START Source information

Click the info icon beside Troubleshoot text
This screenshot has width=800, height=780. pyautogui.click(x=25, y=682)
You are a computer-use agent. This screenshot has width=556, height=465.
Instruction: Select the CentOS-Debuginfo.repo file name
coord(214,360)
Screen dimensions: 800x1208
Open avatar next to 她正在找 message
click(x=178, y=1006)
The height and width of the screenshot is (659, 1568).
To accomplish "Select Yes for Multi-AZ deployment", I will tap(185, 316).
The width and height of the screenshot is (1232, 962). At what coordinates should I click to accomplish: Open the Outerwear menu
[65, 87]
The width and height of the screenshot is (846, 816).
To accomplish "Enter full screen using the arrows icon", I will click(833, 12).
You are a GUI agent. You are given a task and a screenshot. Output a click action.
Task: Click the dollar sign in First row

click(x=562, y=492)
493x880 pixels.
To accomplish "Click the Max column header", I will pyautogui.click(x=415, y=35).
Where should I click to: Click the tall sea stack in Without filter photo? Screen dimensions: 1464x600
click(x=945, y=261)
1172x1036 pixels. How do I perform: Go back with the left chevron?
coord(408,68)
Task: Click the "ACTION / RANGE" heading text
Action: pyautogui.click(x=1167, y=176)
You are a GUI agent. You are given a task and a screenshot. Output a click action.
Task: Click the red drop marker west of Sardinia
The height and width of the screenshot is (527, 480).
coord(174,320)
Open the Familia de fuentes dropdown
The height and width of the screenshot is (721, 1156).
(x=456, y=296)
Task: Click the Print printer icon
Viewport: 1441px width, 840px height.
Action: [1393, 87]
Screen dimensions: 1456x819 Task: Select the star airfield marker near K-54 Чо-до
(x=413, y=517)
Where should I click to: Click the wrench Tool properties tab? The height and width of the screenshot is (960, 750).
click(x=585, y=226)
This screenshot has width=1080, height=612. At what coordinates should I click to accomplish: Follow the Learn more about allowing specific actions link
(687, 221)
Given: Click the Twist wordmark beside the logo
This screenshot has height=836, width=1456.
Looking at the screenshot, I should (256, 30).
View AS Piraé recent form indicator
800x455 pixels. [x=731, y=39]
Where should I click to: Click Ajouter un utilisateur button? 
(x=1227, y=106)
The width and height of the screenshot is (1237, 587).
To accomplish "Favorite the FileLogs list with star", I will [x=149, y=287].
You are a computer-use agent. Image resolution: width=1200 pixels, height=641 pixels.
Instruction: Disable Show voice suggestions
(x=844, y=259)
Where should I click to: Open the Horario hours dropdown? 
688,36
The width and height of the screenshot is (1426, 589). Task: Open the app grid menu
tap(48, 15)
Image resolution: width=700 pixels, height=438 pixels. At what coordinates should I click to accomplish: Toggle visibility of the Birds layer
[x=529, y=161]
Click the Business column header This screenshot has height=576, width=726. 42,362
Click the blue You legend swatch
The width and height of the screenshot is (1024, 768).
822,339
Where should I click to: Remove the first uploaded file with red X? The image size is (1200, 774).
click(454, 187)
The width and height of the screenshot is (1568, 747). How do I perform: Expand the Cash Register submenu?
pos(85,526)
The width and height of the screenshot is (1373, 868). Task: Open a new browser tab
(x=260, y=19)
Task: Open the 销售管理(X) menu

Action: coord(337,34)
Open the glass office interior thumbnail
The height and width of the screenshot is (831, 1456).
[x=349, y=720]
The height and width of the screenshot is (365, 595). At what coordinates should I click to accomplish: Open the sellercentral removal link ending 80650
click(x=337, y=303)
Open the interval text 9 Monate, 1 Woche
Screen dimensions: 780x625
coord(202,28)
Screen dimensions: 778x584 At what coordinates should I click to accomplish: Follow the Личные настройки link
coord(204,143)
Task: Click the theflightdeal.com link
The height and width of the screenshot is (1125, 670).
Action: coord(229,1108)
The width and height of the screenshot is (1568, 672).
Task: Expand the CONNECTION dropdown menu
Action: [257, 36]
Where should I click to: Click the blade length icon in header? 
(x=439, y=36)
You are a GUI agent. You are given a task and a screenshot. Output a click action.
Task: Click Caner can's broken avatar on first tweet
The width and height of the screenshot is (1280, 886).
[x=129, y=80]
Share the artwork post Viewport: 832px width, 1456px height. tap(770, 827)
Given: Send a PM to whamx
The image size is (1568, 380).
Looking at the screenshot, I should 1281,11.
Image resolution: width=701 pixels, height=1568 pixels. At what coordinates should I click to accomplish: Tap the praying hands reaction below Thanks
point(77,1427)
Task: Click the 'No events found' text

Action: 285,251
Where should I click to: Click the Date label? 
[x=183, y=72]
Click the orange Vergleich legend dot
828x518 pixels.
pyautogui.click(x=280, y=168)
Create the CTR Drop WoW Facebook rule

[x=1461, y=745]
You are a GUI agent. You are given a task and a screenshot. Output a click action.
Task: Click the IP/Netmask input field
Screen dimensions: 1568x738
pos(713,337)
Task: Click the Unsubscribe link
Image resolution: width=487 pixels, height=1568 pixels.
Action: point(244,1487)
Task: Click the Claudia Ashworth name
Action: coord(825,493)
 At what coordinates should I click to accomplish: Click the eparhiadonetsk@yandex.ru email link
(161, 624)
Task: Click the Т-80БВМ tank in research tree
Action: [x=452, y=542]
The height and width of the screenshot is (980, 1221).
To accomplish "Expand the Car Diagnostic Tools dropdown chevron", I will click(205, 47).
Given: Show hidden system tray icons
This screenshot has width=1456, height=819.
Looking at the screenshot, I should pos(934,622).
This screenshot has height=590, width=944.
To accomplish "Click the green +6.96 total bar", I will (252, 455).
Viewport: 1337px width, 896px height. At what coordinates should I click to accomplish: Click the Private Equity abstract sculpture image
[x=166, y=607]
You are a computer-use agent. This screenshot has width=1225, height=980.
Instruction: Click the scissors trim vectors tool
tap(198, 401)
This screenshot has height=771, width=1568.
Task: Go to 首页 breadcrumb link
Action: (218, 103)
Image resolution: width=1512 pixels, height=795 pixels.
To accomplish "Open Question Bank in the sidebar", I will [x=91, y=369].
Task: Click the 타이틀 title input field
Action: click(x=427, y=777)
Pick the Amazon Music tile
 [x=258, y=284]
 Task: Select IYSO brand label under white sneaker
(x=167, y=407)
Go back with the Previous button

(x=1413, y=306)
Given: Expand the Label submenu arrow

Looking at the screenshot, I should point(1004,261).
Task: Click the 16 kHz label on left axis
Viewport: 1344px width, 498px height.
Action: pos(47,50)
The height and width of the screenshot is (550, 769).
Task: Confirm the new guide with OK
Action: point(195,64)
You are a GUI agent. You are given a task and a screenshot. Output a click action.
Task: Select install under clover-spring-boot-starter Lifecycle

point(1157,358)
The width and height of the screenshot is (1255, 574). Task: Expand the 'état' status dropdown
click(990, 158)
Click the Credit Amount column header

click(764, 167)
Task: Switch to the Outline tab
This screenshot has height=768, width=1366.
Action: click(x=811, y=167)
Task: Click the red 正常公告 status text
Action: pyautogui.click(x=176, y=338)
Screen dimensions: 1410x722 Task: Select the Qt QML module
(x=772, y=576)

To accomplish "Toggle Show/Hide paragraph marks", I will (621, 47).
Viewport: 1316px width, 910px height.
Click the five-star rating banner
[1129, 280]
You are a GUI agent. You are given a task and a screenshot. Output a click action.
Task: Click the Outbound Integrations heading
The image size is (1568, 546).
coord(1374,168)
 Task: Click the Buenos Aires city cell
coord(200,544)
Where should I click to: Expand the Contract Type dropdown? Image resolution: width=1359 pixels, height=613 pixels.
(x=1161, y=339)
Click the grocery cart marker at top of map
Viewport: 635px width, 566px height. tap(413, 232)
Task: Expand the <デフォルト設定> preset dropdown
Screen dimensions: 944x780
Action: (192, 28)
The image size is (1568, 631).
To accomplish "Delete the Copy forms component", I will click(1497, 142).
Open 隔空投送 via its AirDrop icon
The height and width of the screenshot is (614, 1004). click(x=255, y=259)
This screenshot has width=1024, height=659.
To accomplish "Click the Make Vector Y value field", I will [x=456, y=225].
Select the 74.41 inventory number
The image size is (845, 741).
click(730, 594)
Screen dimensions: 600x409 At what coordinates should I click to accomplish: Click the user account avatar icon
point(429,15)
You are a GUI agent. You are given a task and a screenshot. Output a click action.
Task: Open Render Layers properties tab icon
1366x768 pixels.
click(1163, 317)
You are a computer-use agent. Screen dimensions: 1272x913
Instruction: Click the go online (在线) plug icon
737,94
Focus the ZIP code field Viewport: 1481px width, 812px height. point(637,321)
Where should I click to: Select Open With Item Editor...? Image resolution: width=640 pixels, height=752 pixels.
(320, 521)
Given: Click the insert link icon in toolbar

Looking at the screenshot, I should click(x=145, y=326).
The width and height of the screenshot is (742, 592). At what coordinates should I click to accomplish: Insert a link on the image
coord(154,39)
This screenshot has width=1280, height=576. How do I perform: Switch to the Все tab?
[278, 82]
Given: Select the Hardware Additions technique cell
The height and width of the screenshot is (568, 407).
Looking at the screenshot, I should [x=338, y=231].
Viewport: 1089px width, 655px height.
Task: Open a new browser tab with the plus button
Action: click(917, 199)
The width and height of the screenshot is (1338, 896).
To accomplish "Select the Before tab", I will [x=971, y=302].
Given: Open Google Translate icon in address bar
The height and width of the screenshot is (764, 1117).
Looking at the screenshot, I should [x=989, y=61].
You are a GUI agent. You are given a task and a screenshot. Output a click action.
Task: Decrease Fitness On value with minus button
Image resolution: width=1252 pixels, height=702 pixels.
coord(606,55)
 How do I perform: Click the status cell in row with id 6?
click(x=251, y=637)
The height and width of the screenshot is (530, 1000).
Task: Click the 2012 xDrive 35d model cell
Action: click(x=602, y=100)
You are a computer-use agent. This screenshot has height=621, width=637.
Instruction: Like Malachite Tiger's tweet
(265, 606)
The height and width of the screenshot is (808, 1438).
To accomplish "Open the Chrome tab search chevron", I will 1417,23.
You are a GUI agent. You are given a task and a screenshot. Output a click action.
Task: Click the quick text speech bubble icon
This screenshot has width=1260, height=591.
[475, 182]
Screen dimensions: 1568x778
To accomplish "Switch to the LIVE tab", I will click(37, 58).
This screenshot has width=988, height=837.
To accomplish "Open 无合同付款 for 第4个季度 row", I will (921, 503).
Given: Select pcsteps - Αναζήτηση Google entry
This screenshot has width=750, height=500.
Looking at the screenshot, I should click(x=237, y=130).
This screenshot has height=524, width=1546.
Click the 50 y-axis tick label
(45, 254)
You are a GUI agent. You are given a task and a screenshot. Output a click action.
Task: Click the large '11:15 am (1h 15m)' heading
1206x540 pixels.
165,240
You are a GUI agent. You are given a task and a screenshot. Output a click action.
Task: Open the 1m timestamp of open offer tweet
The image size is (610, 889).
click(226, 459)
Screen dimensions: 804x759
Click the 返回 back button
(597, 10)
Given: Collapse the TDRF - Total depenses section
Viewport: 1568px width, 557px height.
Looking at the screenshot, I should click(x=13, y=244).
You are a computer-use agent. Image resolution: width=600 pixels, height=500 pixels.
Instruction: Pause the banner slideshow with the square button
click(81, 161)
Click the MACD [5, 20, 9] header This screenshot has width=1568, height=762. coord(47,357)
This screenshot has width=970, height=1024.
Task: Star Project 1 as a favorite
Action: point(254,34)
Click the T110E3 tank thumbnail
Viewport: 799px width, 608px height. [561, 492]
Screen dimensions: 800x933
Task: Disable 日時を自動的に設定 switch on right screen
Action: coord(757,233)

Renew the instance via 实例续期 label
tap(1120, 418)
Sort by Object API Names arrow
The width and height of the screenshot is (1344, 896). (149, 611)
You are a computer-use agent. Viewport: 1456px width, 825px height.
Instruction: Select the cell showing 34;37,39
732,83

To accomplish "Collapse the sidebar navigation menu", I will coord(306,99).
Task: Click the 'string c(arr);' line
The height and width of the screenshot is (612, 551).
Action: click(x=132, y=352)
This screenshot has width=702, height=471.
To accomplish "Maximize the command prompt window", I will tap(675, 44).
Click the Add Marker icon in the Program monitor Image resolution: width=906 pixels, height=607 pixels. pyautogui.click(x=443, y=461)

END Source information

▸ Exercise prompt:
Send back an exact copy of only the lines from the line with "Click the five-star rating banner" up to and including the line with "Task: Open Render Layers properties tab icon" in the data above.

▸ Result of the exercise:
Click the five-star rating banner
[1129, 280]
You are a GUI agent. You are given a task and a screenshot. Output a click action.
Task: Click the Outbound Integrations heading
The image size is (1568, 546).
coord(1374,168)
 Task: Click the Buenos Aires city cell
coord(200,544)
Where should I click to: Expand the Contract Type dropdown? Image resolution: width=1359 pixels, height=613 pixels.
(x=1161, y=339)
Click the grocery cart marker at top of map
Viewport: 635px width, 566px height. tap(413, 232)
Task: Expand the <デフォルト設定> preset dropdown
Screen dimensions: 944x780
Action: (192, 28)
The image size is (1568, 631).
To accomplish "Delete the Copy forms component", I will click(1497, 142).
Open 隔空投送 via its AirDrop icon
The height and width of the screenshot is (614, 1004). click(x=255, y=259)
This screenshot has width=1024, height=659.
To accomplish "Click the Make Vector Y value field", I will [x=456, y=225].
Select the 74.41 inventory number
The image size is (845, 741).
click(730, 594)
Screen dimensions: 600x409 At what coordinates should I click to accomplish: Click the user account avatar icon
point(429,15)
You are a GUI agent. You are given a task and a screenshot. Output a click action.
Task: Open Render Layers properties tab icon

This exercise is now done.